ACIF has published a revised consumer code on prices, terms and conditions that is expected to keep service providers from using misleading advertising to win consumer business.
Anne Hurley, chief executive at ACIF, said the code dealt with the representations that carriers and service providers made to customers before and after purchasing communications-based product or service.
“This was one of the earliest codes developed after 1997,” she said. “It’s a revision done to take into account contemporary developments.”
Hurley said changes had been made due to issues around the advertising of “free” or $0 handset deals.
“You can’t advertise something -- a bundled service with a handset -- and say that’s free but it has higher payments or early termination penalties,” she said. “[But] they can say,'$0 up front' [for example].”
More care must also now be taken when using the term “unlimited” in advertising. Service providers couldn’t advertise “unlimited” bandwidth when in fact the downloads were limited, for instance, Hurley said.
A special section on mobile phones had been removed to reflect the move of m-commerce into the mainstream.
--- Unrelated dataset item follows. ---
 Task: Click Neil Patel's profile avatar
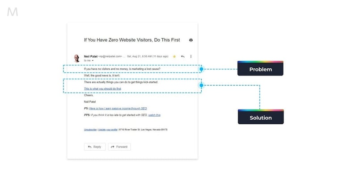77,58
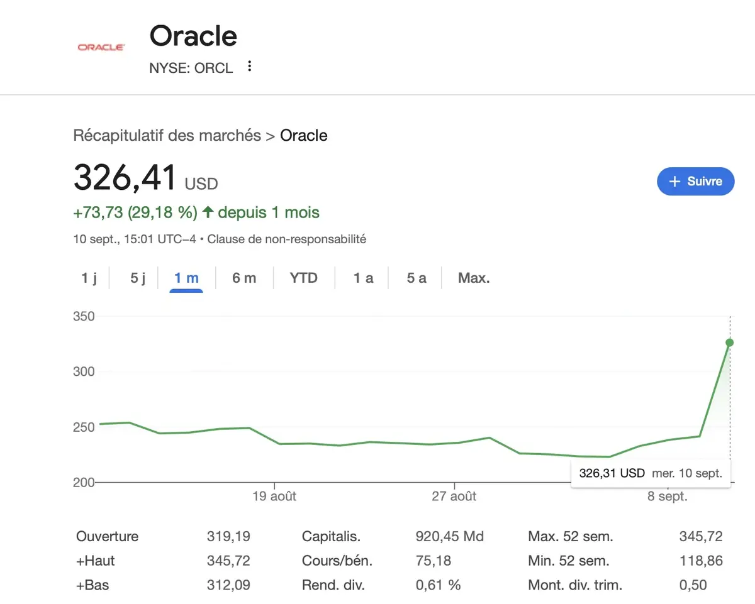Click the highlighted 1 m tab
Image resolution: width=755 pixels, height=604 pixels.
(x=186, y=277)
Further revisions had been made to mirror the prevalence of internet technologies, she said.
Language in the code had also been cleaned up to clarify and strengthen the intended message to users and vendors alike. “To make sure the Australian Communications Authority (ACA) can actually enforce it,” Hurley added.
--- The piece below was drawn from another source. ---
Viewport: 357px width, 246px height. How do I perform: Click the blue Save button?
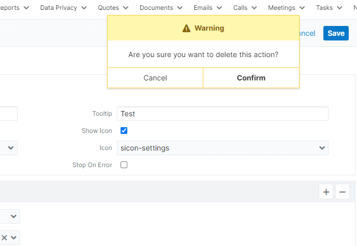(x=336, y=33)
Working with a revised customer contracts code -- due for publication next week -- the new pricing, terms and conditions code would be a better tool for protecting consumers and outlining industry requirements, she said.
The pricing, terms and conditions code relates to all telecommunications goods and services, including promotional material and other information offered to customers.
ACIF, a member-funded organisation, was formed in 1997 to help the communications industry regulate itself through processes, codes and standards.